# Can anyone recommend a HT magazine



## Mr. Vega (Jan 30, 2008)

i'm looking to get a subsription to a home theatre magazine. i found Home Theater Magazine, .83 and issue, and Sound & Vision for 1.20 an issue.

can anyone give their experience with either of these or any others. quality of articles, reviews of latest greatest products, and limited number of ads are what i'm looking for.

thanks


----------



## Cholly (Mar 22, 2004)

Those two magazines and Stereophile all do a pretty good job. I'd suggest a visit to your library if they have magazine subscriptions, and look at several issues. You should then be able to get the general flavor of the magazines and be able to choose.


----------



## Mr. Vega (Jan 30, 2008)

i would be suprised if our library had them. about 2yrs ago there was no DVD medio or audio books on CD.

PROVIDED DATA:
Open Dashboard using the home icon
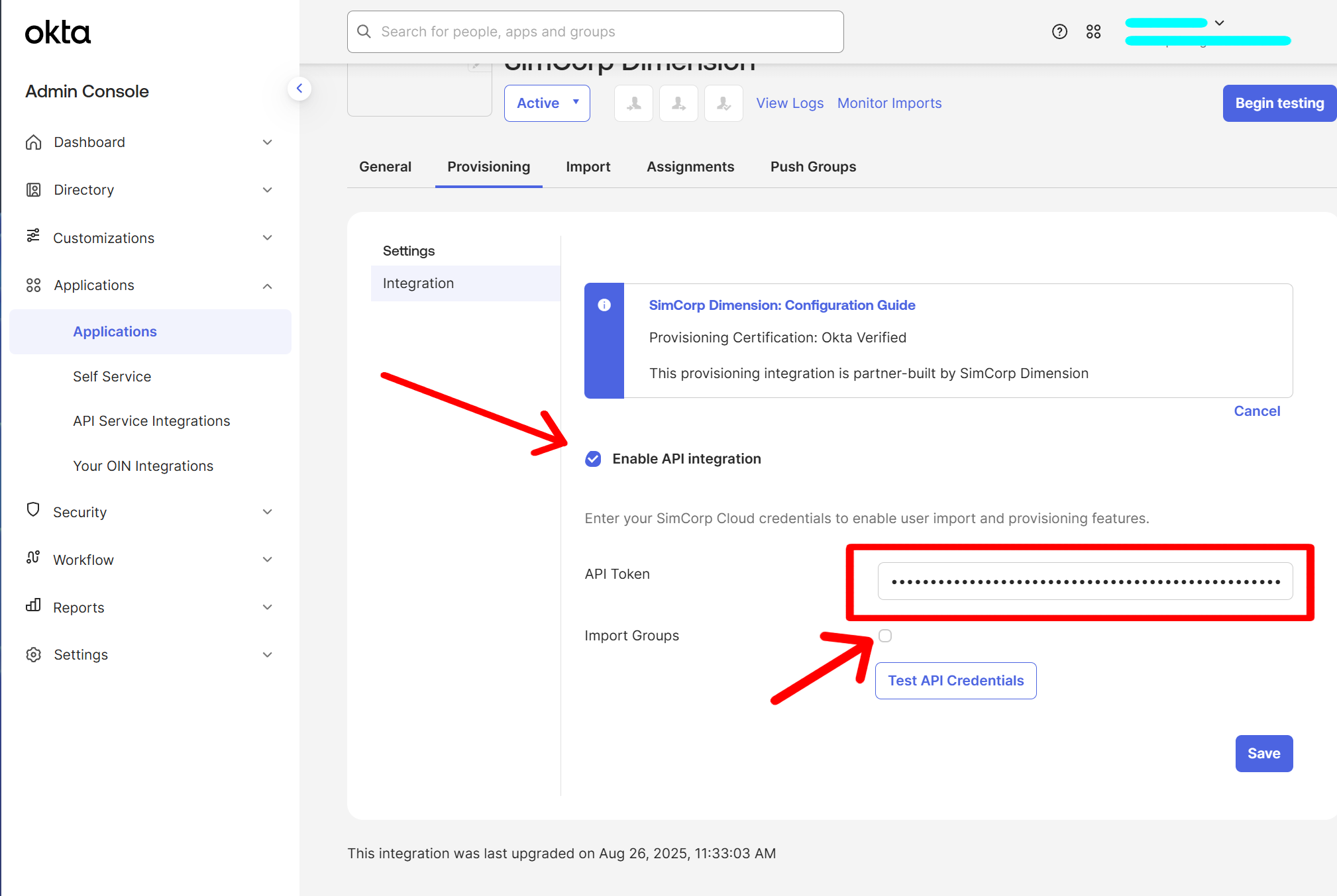pos(34,142)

EXERCISE GOAL:
Repeat the part of the home theater magazine thread above that opens with the words containing "# Can anyone" and closes with "1.20 an issue.".

WRITTEN ANSWER:
# Can anyone recommend a HT magazine



## Mr. Vega (Jan 30, 2008)

i'm looking to get a subsription to a home theatre magazine. i found Home Theater Magazine, .83 and issue, and Sound & Vision for 1.20 an issue.